I’m writing this to feel like I have some input anyway. I don’t want the celebrated members of the art industry, the ‘winners’, to just be the people with all the money and all the ego and none of the answers for the difficult questions. I don’t want to listen to somebody else tell me all the ways in which they have used images to re-affirm their existing ideas, I like to hear people admit they were wrong. I like to think people are consistently realising how they could have approached things better. And I like to think that perhaps we are moving (globally, technically, politically) toward a community that celebrates sensitivity and imperfection and vulnerability and learning and reflection above displays of power. I like to think that but that doesn’t mean I believe it’s the truth. Some days I do. Tonight I guess I don’t. Again, I re-iterate that I don’t resent the exhibition and I’m grateful for the opportunity to attend tonight even if just to expand my own dialogue about what I respect and what I resent about how the art world works. But I won’t pretend that this kind of Artist Talk gives me much hope, or gives me much insight, or makes the art world and the gallery wall feel any more mine or any more accessible.
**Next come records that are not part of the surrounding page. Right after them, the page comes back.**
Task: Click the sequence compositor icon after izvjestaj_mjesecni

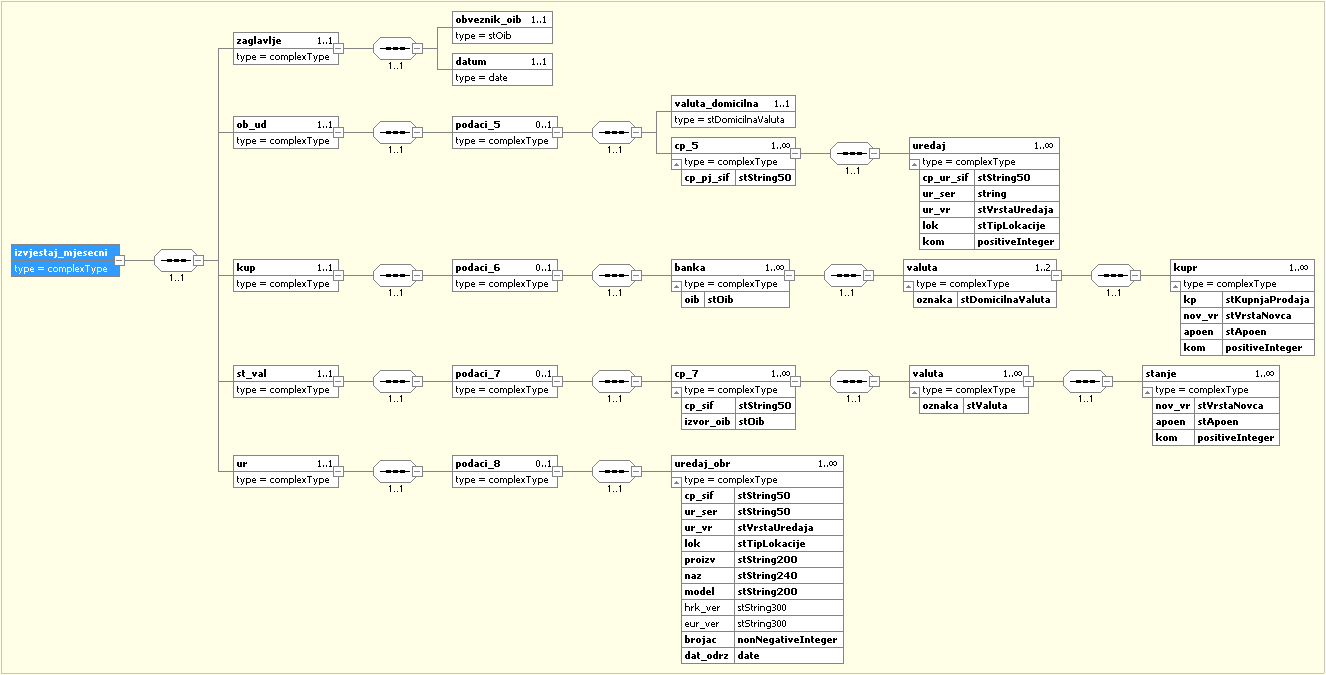Action: 175,261

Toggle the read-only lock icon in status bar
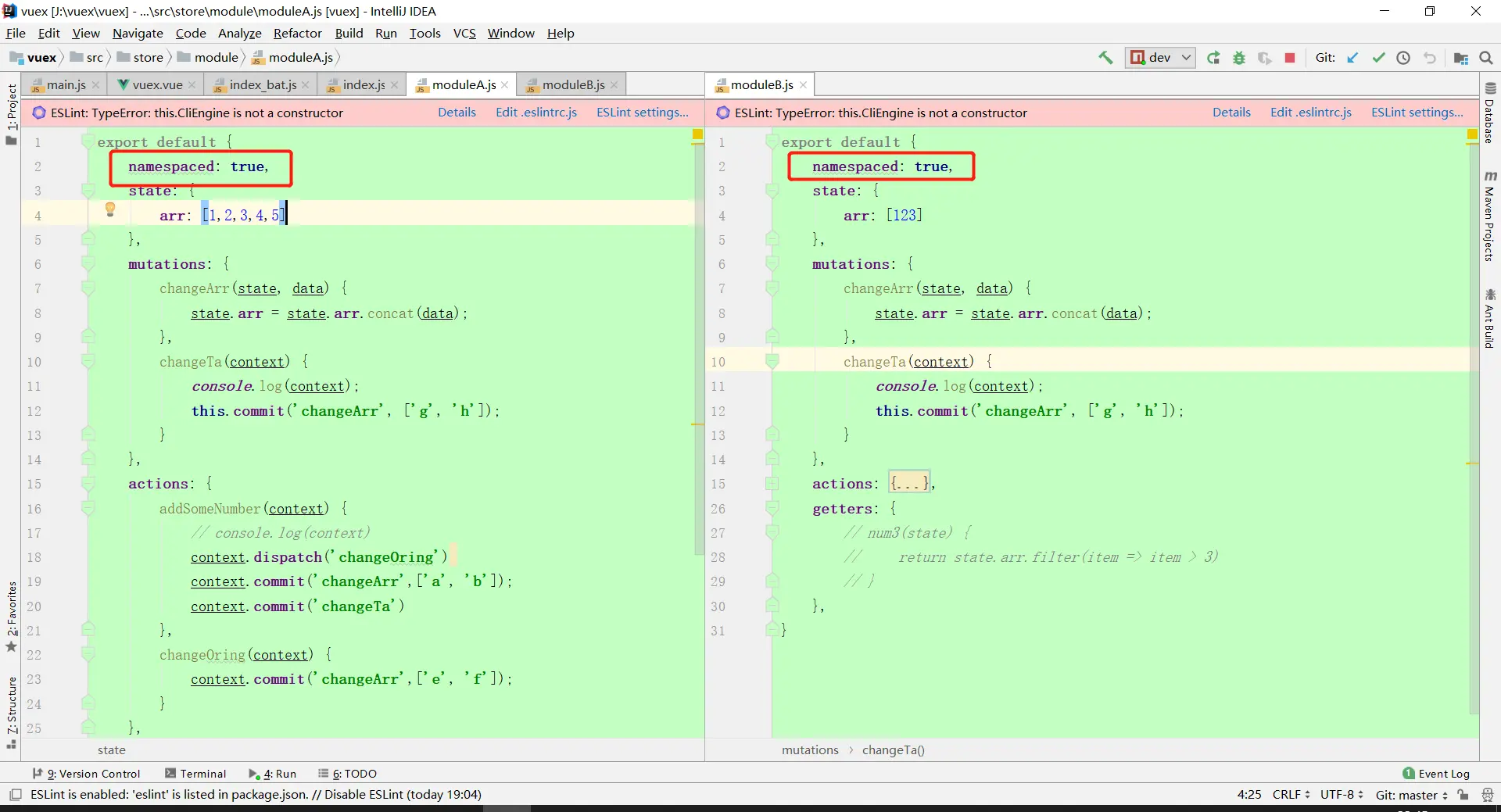pyautogui.click(x=1463, y=795)
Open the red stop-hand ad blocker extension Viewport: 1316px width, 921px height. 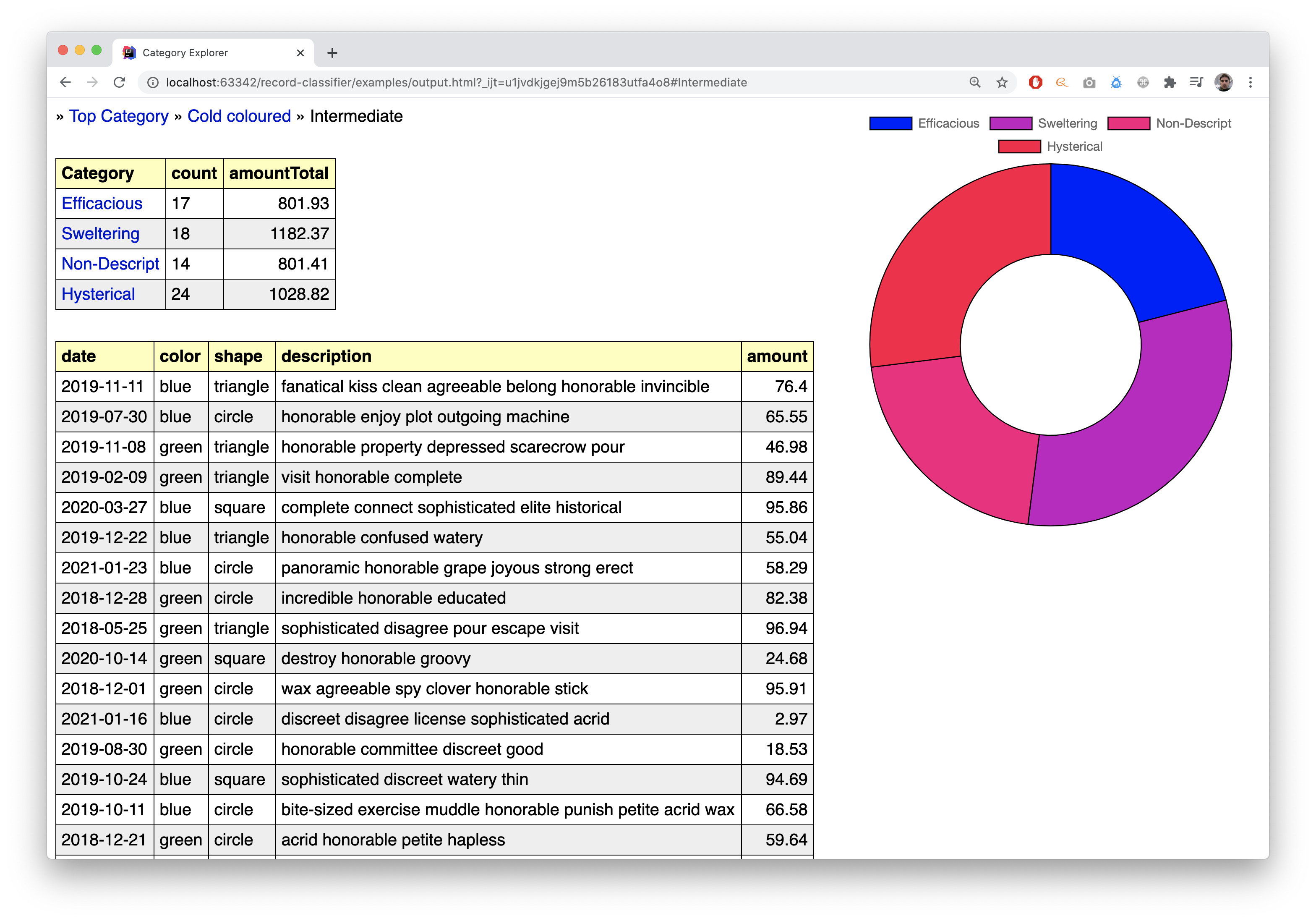pos(1035,83)
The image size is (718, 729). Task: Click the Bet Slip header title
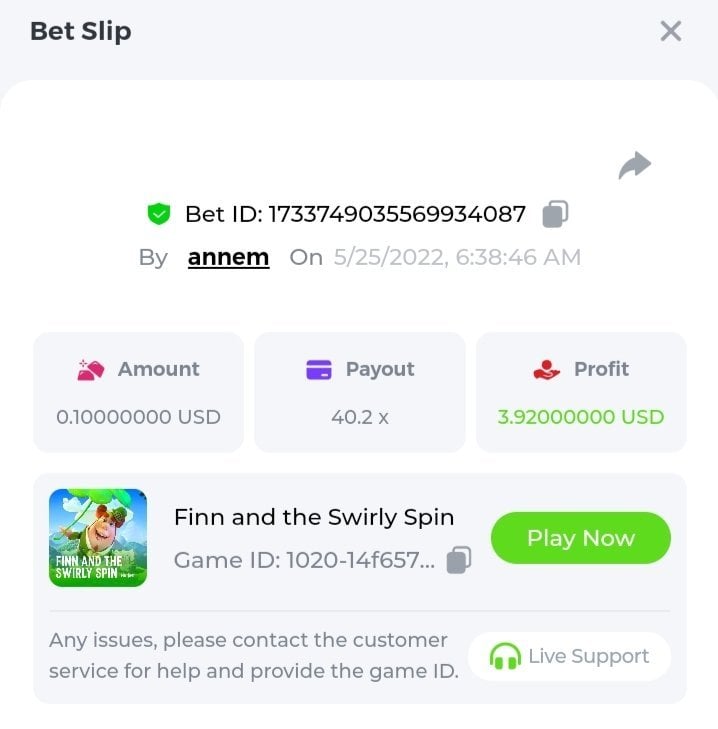81,32
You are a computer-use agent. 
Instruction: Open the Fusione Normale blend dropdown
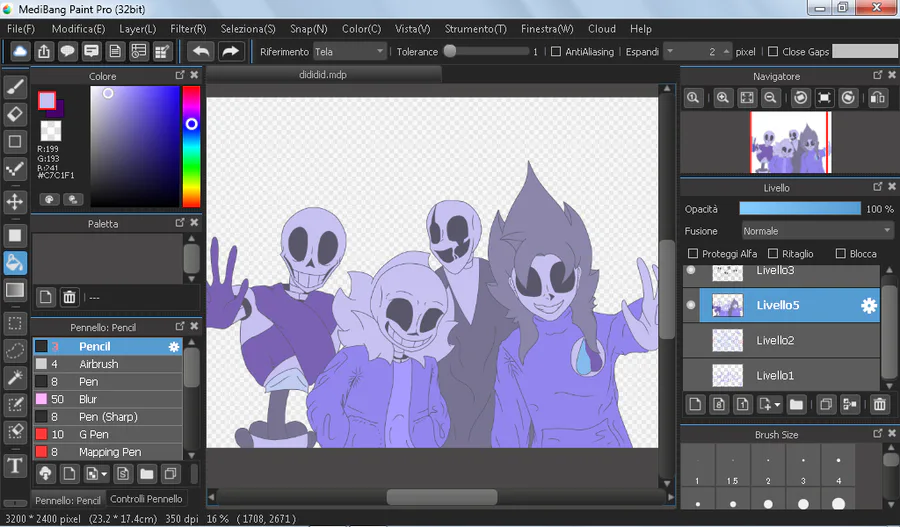pyautogui.click(x=817, y=231)
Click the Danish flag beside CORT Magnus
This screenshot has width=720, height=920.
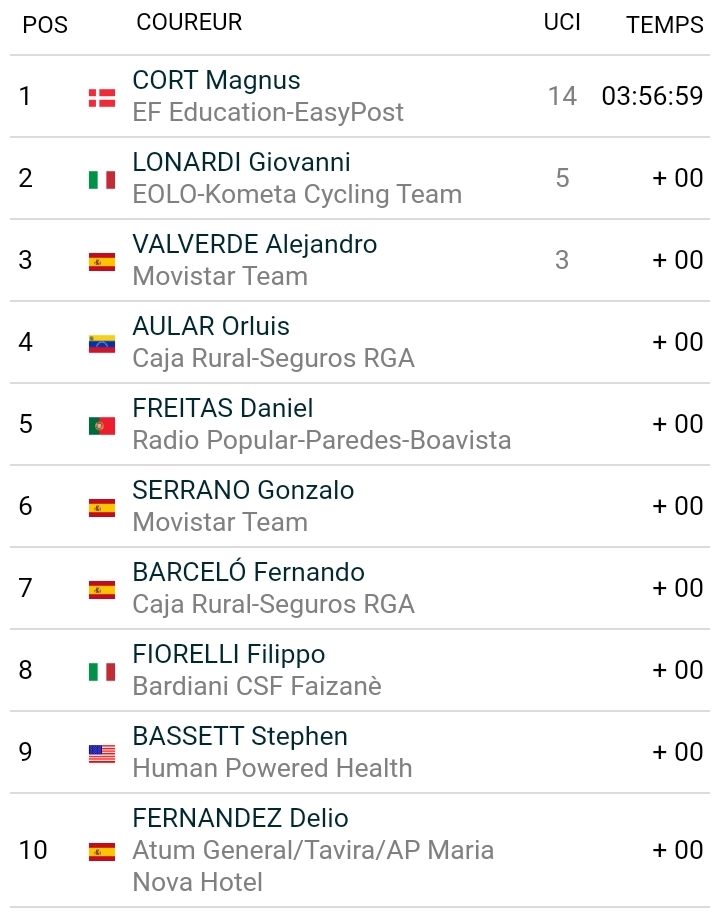point(102,97)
I used to feel that all this conversation belonged to someone else, to other people with more time, more money, more connections and more knowledge  but I guess I’ve made progress somewhere because hey, I’m here, I’ve written something down and I’m throwing it out there. The only way we can expect things to change are if we contend them.  I’m going to go now because I have to be up even earlier tomorrow but just wanted to get it all down.